Monument Valley hides far more than impossible staircases. Across all three games, Ustwo Games buried developer Easter eggs, secret camera angles, unused geometry, tribute collectibles, and one-off animations that most players never trigger. This guide covers 13 confirmed secrets with exact instructions for finding each one.

By Jim Liu
Monument Valley — Hidden Secrets, Easter Eggs, and Developer Tricks Across All Three Games
TL;DR

The Monument Valley series hides 13+ confirmed secrets across MV1, MV2, and MV3 — ranging from developer name tributes and inverted color puzzles to a hidden chapter in MV1 that most players never discover. None of these require external tools or data editing. All are accessible through normal gameplay with specific, non-obvious interactions. This guide covers exactly where to look and what to do.
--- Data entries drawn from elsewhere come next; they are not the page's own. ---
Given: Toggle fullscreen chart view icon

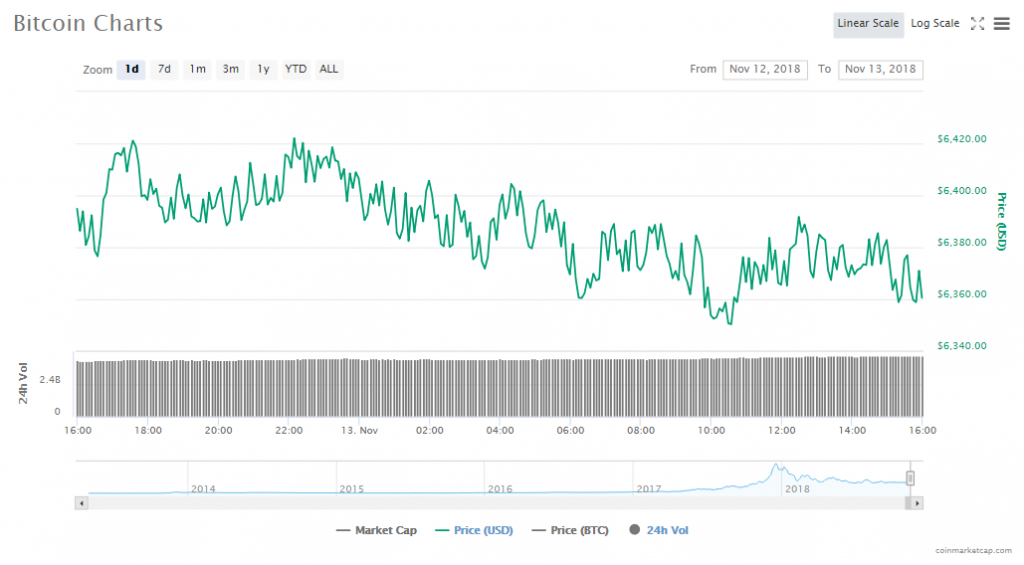Looking at the screenshot, I should [978, 23].
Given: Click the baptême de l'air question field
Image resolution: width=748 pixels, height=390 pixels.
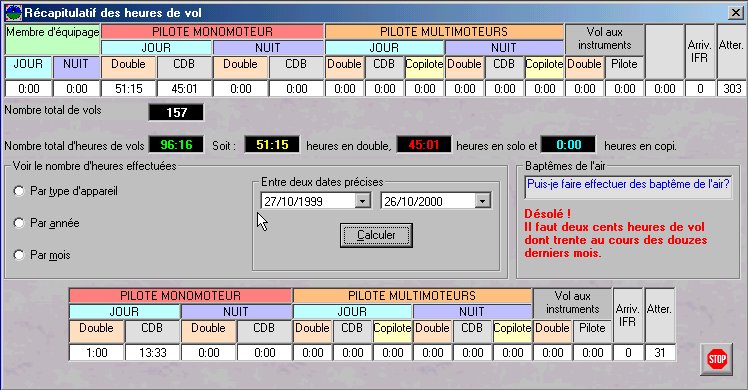Looking at the screenshot, I should point(628,187).
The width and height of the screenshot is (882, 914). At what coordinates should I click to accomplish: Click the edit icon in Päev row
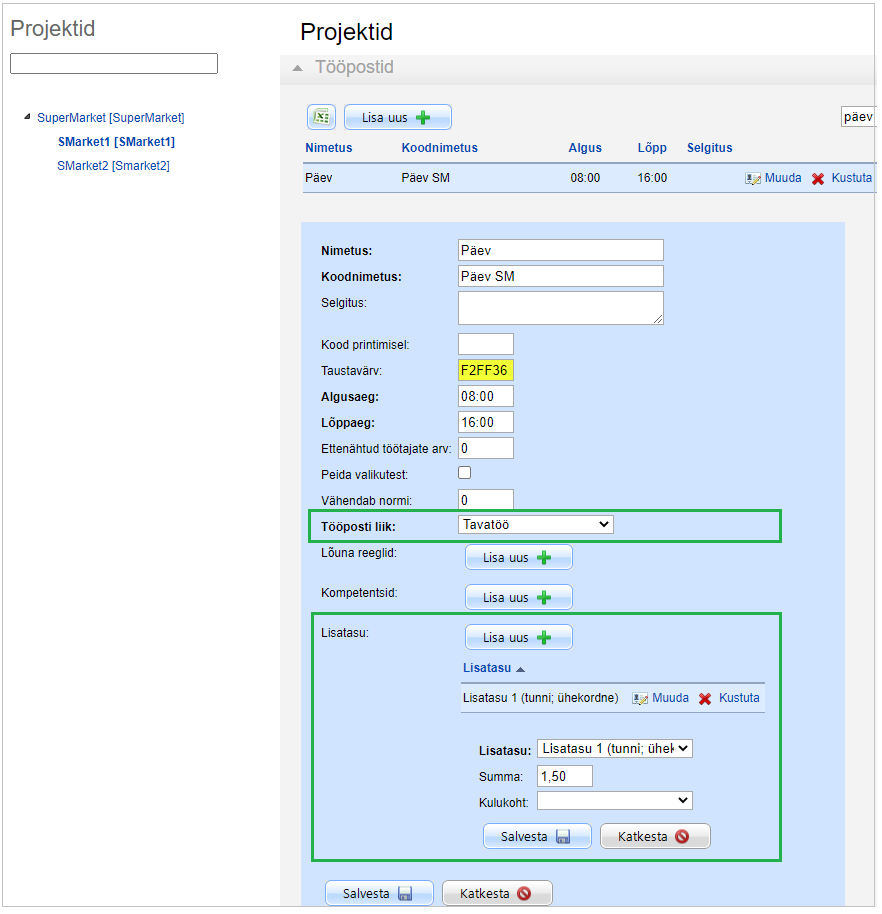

How Monument Valley Hides Its Secrets

Ustwo Games uses three distinct techniques for hiding things in the Monument Valley series. The first is misdirection through puzzle focus. Players are so occupied with finding the exit path that they never think to interact with decorative elements, try rotations that don't seem to lead anywhere, or revisit areas after completing the chapter's main puzzle. Most secrets exploit exactly this.

The second technique is perspective-dependent concealment. Monument Valley's isometric view means that features visible from certain camera angles become completely invisible from others. The games sometimes hide alcoves, symbols, and entire secondary paths in geometry that only appears if you manipulate the architecture into a non-obvious position.

The third technique is interaction triggers on non-interactive-looking objects. Elements that appear purely decorative. Birds, flowers, background towers, even the silent characters wandering each level, sometimes respond to specific interactions that the game never signals. Finding these requires either knowing about them in advance or developing the habit of tapping on everything you see.

None of the secrets below require any modifications, external tools, or exploiting bugs. All are intentional design decisions by the Ustwo team, some confirmed directly in developer interviews and commentary tracks.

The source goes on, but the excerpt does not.